"""

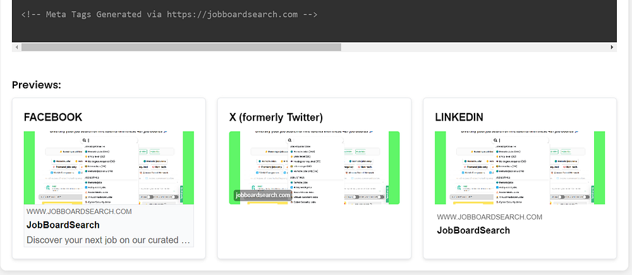Image resolution: width=632 pixels, height=275 pixels.
Task: Click the empty scrollbar track right of the thumb
Action: click(475, 47)
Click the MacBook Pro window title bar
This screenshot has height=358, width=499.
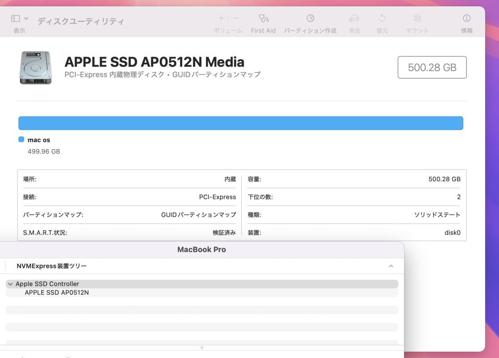(201, 250)
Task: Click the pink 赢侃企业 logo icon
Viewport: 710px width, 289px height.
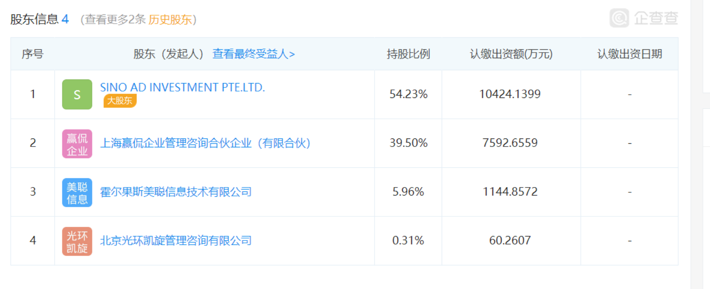Action: click(x=77, y=144)
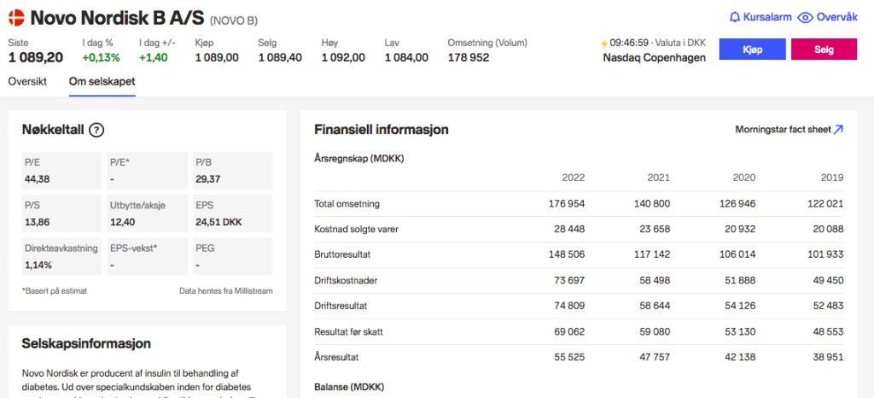Click the Overvåk eye icon

tap(804, 17)
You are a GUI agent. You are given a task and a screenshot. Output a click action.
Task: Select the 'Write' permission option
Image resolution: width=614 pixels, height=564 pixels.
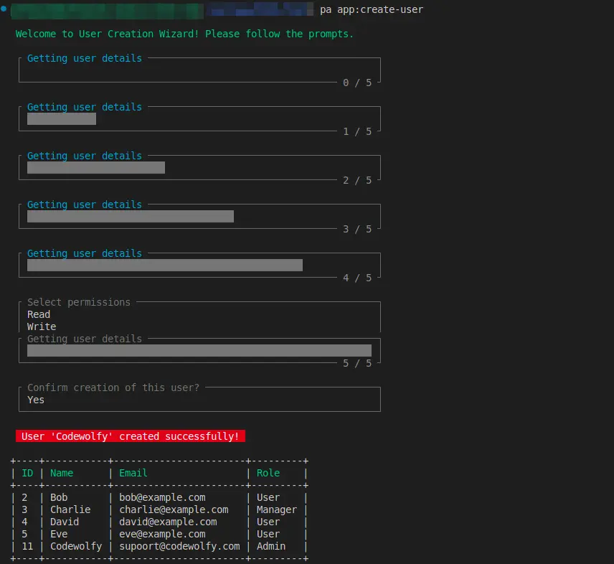(41, 326)
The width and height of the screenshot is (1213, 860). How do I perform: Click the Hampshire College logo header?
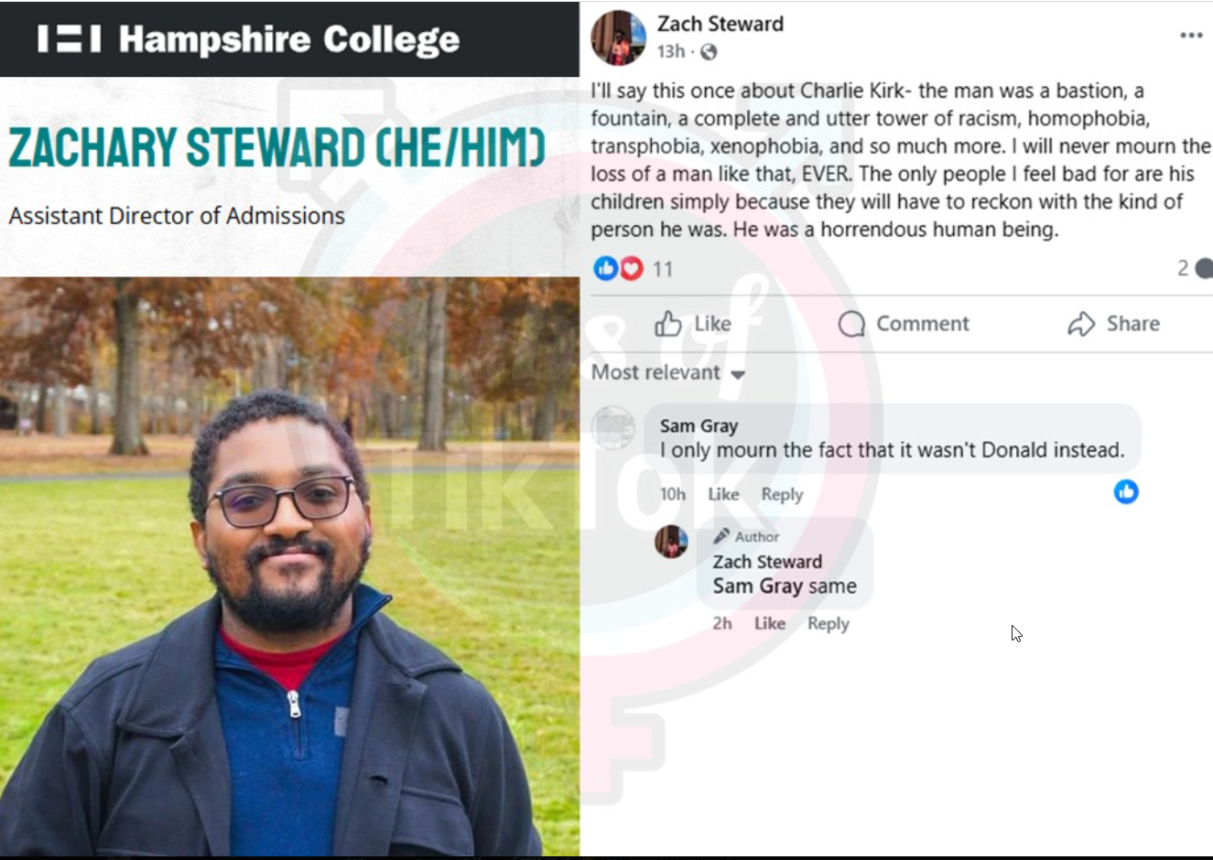[x=249, y=39]

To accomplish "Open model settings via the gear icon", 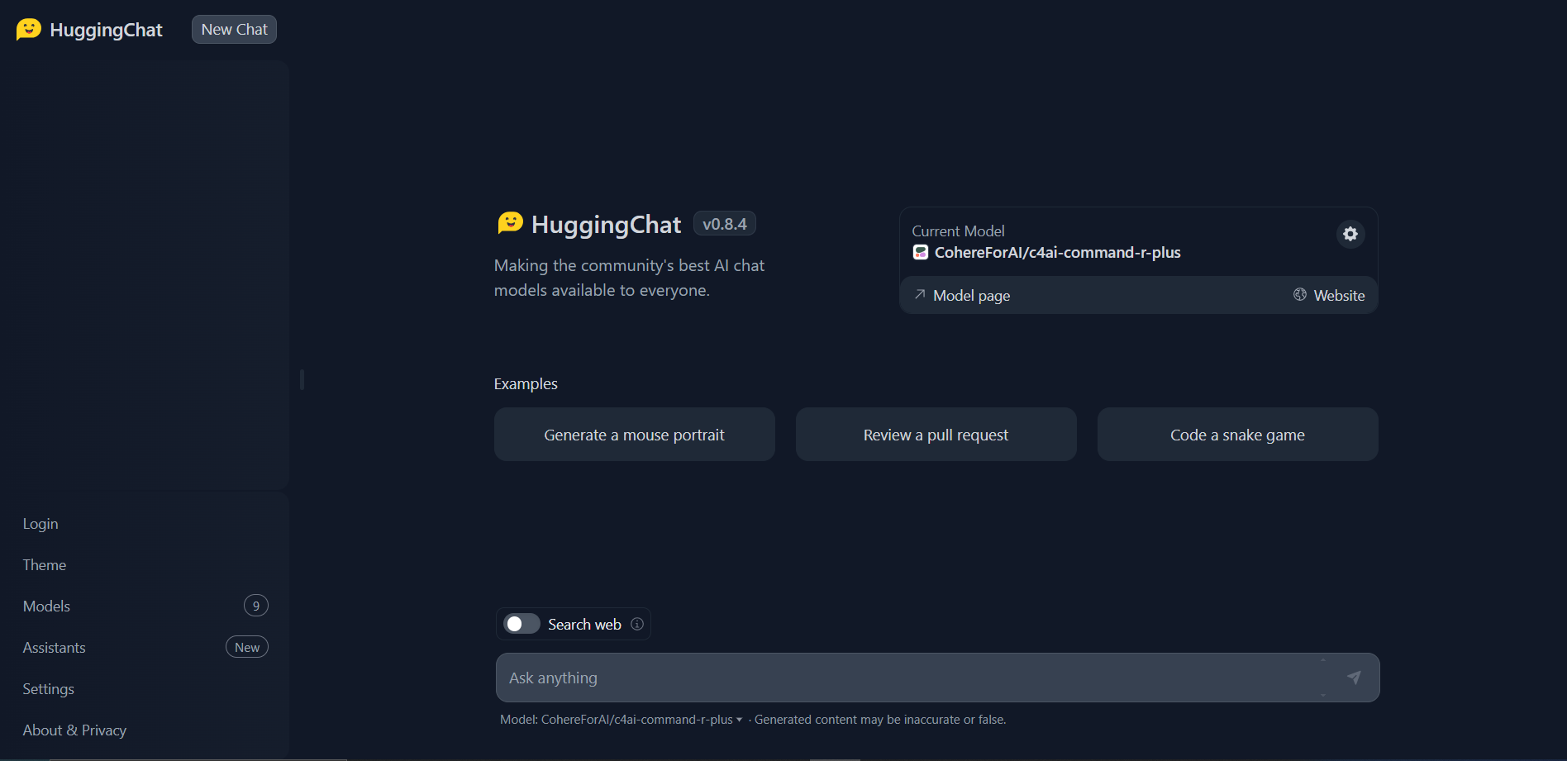I will 1350,234.
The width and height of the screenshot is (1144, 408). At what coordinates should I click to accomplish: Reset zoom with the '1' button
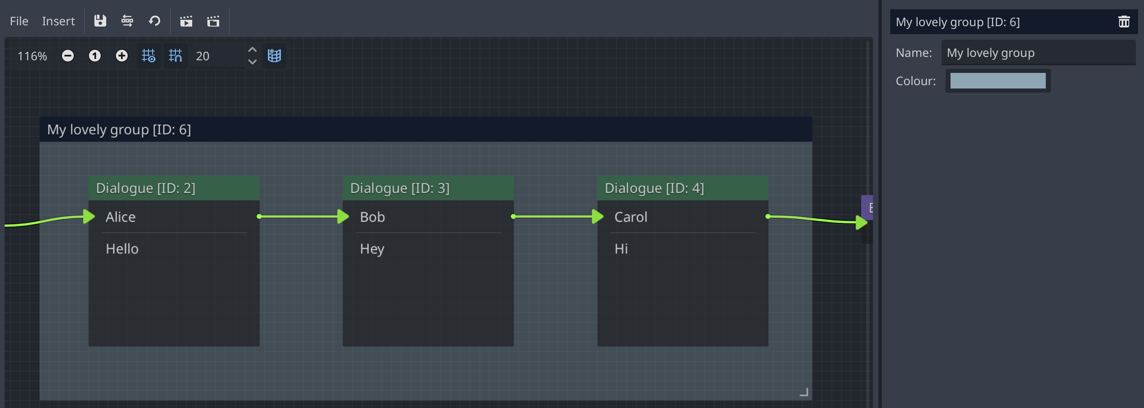pos(95,56)
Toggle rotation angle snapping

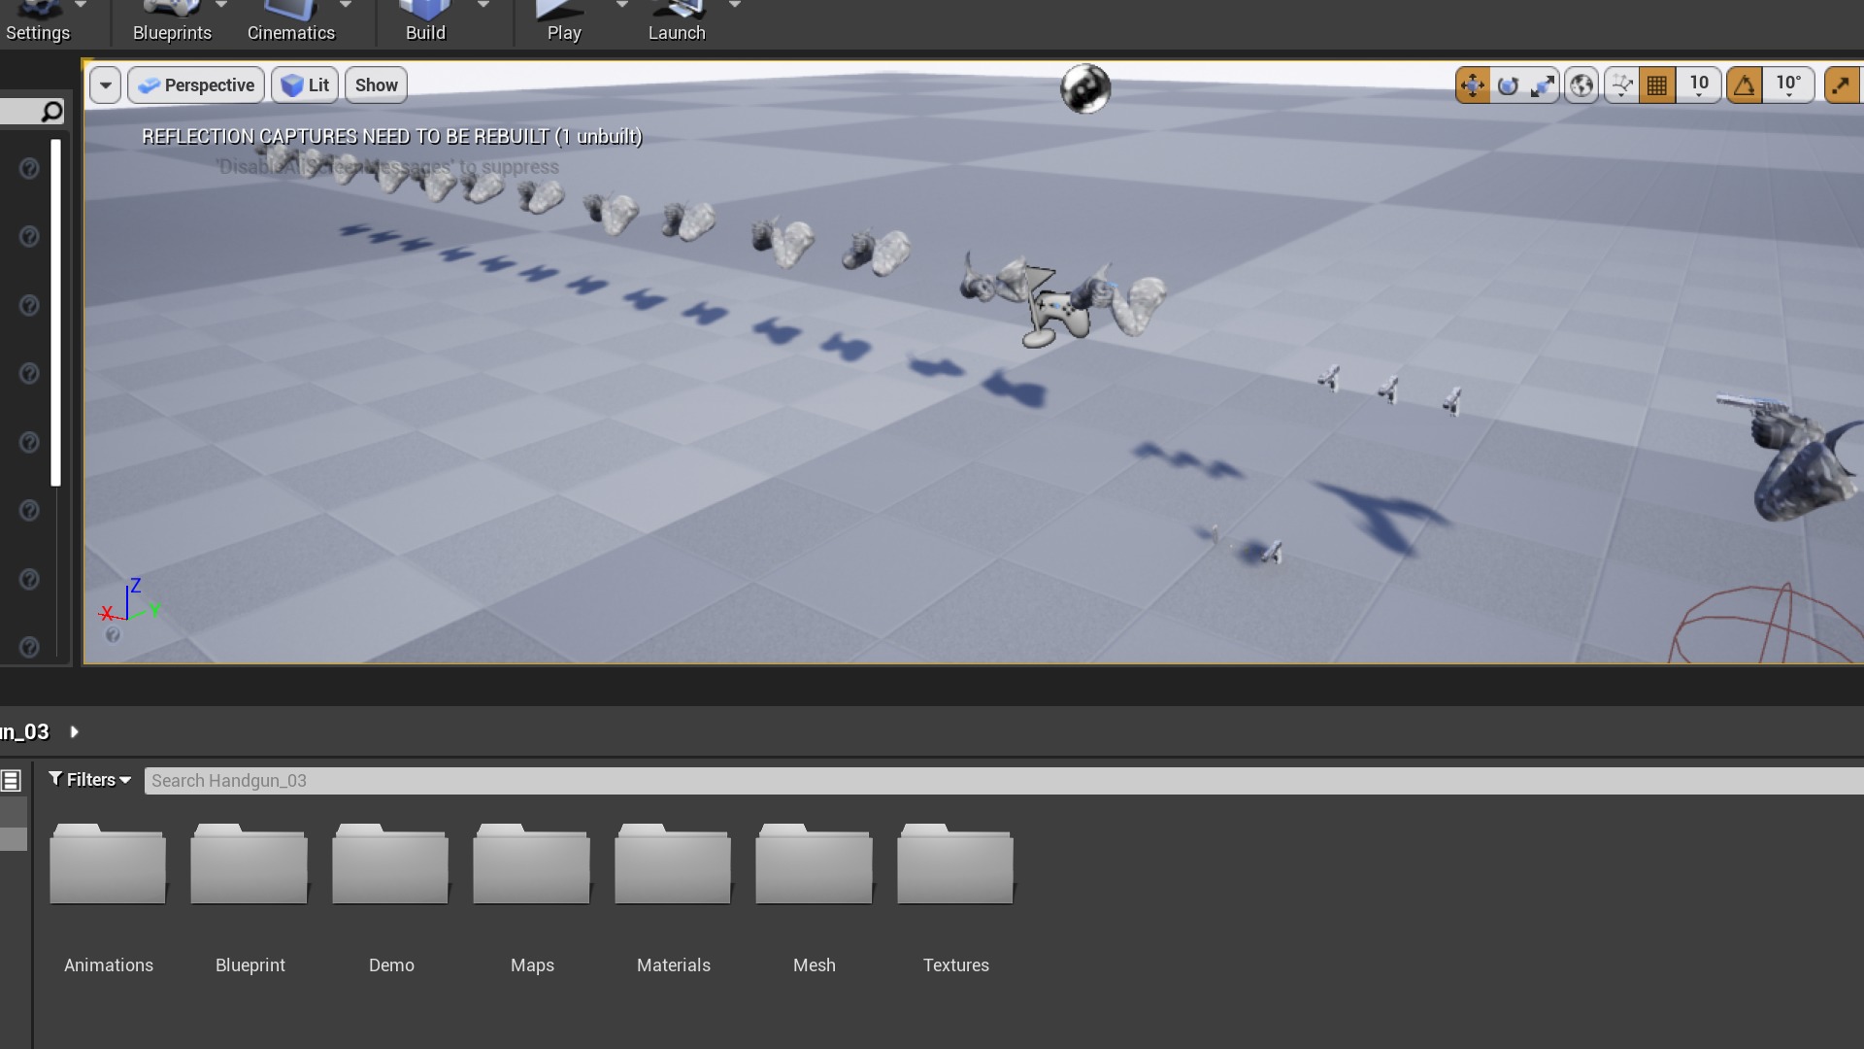1745,85
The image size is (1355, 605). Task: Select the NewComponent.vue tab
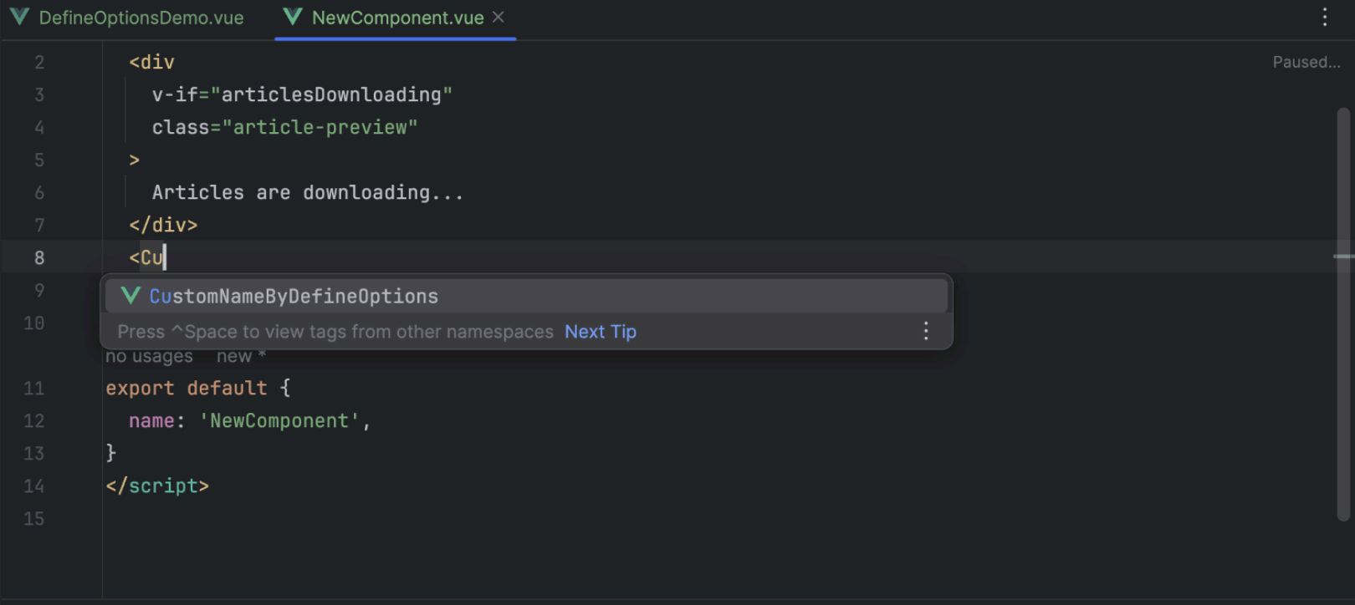397,18
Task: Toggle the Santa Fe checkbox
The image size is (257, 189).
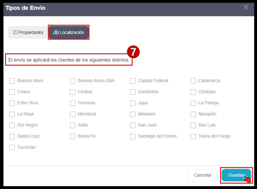Action: point(73,137)
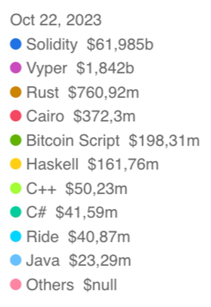Click the pink Others color dot
Viewport: 211px width, 307px height.
(16, 284)
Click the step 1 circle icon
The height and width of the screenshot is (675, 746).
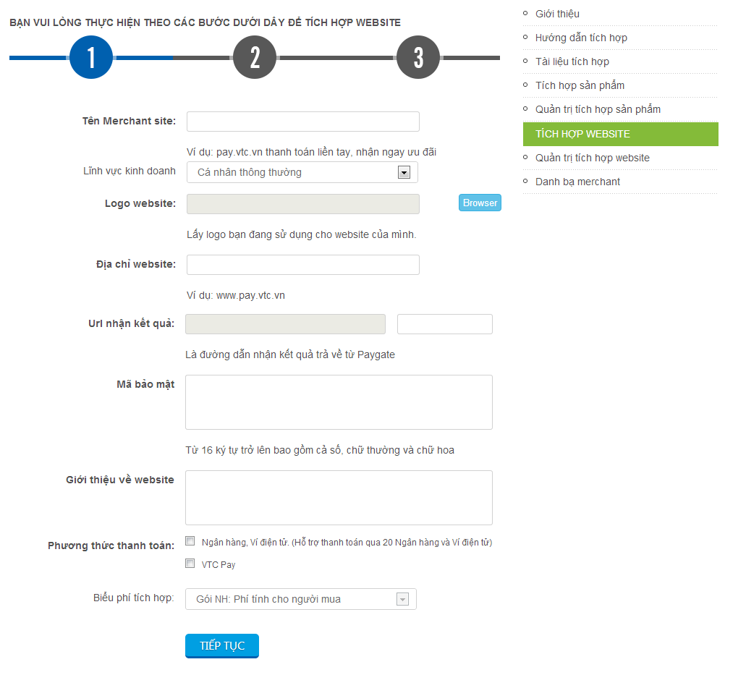91,57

"""

# [The exercise]
Copy the records word for word, beginning at their first line and stopping after the line that contains "[x=249, y=39]". Leave the pictures out of your copy.

# [Solution for this exercise]
Image resolution: width=632 pixels, height=275 pixels.
Task: Click the empty scrollbar track right of the thumb
Action: click(475, 47)
Click the MacBook Pro window title bar
This screenshot has height=358, width=499.
(201, 250)
Task: Click the pink 赢侃企业 logo icon
Viewport: 710px width, 289px height.
Action: click(x=77, y=144)
Click the Overvåk eye icon

tap(804, 17)
You are a GUI agent. You are given a task and a screenshot. Output a click action.
Task: Select the 'Write' permission option
Image resolution: width=614 pixels, height=564 pixels.
(41, 326)
The width and height of the screenshot is (1213, 860). How do I perform: Click the Hampshire College logo header?
[x=249, y=39]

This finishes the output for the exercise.